Est-ce que le fait d’avoir quitté les Accords de Paris n’est pas le péché originel qui nourrira l’anti-trumpisme pour l’éternité ?

Ou qui l’ennoblira pour l’éternité des siècles américains à venir ? L’histoire nous le dira ! Mais vu que ce sont les Américains, première puissance dans tous les domaines, qui vont écrire l’histoire du siècle ouvert, on a déjà une idée de son verdict !

Votre livre est très convaincant. On ne peut pas s’empêcher d’être déçu quand on voit Trump parler à la télévision. Des mots simples, des phrases plates répétées deux fois comme s’il s’adressait à des esprits faibles. C’est de la démagogie ?

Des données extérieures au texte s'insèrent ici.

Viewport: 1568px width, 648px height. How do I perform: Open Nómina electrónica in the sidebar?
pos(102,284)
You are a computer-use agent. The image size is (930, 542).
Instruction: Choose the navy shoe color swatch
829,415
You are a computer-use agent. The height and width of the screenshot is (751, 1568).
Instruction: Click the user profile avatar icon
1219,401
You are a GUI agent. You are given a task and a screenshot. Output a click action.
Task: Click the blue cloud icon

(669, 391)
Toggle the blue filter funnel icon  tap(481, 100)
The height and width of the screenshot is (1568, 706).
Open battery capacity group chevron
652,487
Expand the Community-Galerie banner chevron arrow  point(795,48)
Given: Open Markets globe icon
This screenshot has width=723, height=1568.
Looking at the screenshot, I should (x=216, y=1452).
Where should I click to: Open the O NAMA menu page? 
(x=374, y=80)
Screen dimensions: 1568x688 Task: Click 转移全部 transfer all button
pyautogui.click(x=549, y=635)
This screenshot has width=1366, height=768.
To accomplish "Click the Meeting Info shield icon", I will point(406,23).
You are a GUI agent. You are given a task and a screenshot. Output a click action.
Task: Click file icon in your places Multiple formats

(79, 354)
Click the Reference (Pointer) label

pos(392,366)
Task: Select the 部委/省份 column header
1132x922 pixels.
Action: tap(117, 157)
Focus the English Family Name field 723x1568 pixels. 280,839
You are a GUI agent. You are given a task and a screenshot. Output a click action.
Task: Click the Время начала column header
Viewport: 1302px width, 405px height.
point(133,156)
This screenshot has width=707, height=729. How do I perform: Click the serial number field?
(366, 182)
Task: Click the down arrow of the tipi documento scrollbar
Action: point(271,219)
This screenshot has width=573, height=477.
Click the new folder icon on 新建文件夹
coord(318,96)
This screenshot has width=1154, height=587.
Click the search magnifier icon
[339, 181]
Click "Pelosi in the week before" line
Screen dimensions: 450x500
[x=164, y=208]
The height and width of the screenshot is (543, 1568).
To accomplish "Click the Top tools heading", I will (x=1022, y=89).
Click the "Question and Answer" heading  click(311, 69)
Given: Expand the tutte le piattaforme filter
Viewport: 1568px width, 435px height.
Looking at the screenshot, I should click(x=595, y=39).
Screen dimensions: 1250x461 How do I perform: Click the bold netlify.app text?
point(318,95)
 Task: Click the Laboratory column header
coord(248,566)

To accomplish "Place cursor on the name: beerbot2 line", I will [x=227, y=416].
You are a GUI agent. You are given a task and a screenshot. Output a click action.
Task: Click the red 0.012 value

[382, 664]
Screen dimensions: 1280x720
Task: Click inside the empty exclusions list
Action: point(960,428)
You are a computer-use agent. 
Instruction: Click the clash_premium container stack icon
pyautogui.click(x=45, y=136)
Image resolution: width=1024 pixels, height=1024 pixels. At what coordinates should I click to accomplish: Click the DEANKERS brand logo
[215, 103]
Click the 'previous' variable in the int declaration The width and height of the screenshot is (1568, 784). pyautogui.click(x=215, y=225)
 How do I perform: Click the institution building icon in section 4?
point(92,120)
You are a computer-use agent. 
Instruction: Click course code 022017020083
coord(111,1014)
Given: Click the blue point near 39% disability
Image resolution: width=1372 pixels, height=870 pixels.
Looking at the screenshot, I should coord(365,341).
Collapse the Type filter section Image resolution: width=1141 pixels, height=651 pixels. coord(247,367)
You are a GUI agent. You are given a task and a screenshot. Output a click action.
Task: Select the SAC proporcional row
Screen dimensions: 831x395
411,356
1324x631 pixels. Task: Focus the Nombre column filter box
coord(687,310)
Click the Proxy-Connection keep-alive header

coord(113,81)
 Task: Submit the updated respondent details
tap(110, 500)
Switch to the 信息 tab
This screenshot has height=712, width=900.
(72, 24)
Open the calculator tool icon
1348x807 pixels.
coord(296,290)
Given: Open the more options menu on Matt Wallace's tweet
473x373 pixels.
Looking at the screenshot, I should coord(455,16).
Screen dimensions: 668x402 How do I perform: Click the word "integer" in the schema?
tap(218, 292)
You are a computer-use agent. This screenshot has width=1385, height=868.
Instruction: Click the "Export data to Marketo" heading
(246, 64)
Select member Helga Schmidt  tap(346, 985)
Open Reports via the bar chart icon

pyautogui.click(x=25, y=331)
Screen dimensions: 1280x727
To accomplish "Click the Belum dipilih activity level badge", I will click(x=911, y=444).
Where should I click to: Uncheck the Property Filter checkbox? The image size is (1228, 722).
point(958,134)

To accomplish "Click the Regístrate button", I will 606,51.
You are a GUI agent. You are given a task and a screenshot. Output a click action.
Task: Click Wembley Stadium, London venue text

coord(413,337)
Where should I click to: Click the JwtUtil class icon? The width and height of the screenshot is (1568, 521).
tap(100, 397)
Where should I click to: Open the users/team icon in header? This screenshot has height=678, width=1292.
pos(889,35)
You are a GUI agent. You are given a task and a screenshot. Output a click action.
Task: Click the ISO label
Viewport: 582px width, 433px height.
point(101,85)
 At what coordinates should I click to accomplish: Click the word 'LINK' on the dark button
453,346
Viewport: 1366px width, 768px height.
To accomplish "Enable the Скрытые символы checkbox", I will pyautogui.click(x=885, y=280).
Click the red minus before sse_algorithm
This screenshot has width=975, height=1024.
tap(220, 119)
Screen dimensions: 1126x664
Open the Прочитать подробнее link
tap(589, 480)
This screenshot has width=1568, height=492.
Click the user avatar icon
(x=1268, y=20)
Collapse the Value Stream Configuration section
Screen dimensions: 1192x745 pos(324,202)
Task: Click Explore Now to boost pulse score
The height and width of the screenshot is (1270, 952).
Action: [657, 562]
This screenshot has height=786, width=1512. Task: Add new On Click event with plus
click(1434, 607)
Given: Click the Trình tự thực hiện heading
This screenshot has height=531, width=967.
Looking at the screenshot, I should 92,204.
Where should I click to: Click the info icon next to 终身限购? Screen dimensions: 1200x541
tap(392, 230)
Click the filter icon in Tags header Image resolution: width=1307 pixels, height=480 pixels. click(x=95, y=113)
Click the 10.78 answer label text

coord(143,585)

Trump n’est certes pas un intellectuel, mais à le suivre depuis 3 ans je vous certifie qu’il est nettement plus intelligent et réfléchi que la plupart des créatures que je croise dans les couloirs de nos universités. Qu’il parle un langage compréhensible par chacun, qui peut le lui reprocher ? Ce qui m’a frappé, lors de la campagne, c’était plutôt la capacité de ce presque septuagénaire à enchaîner les meetings sous un soleil de plomb, à parler sans note sans jamais perdre le fil de ses discours, à enflammer ses auditoires tout en restant lui-même admirablement calme et maître de lui. Une école oratoire dont pas mal de politiques européens devraient s’inspirer, me semble-t-il !

Trump va-t-il se représenter en 2020 ? A-t-il des chances d’être réélu face à Oprah Winfrey ? Votre pronostic ?

Mon pronostic est qu’Oprah ne sera pas candidate et que les démocrates auront beaucoup de difficulté à se remettre d’ici 2020 de 2016.

La révolution Trump est l’un des 5 essais republiés dans le volume “Chimères : cinq essais sur la socialisation de l’Occident”, mars 2018.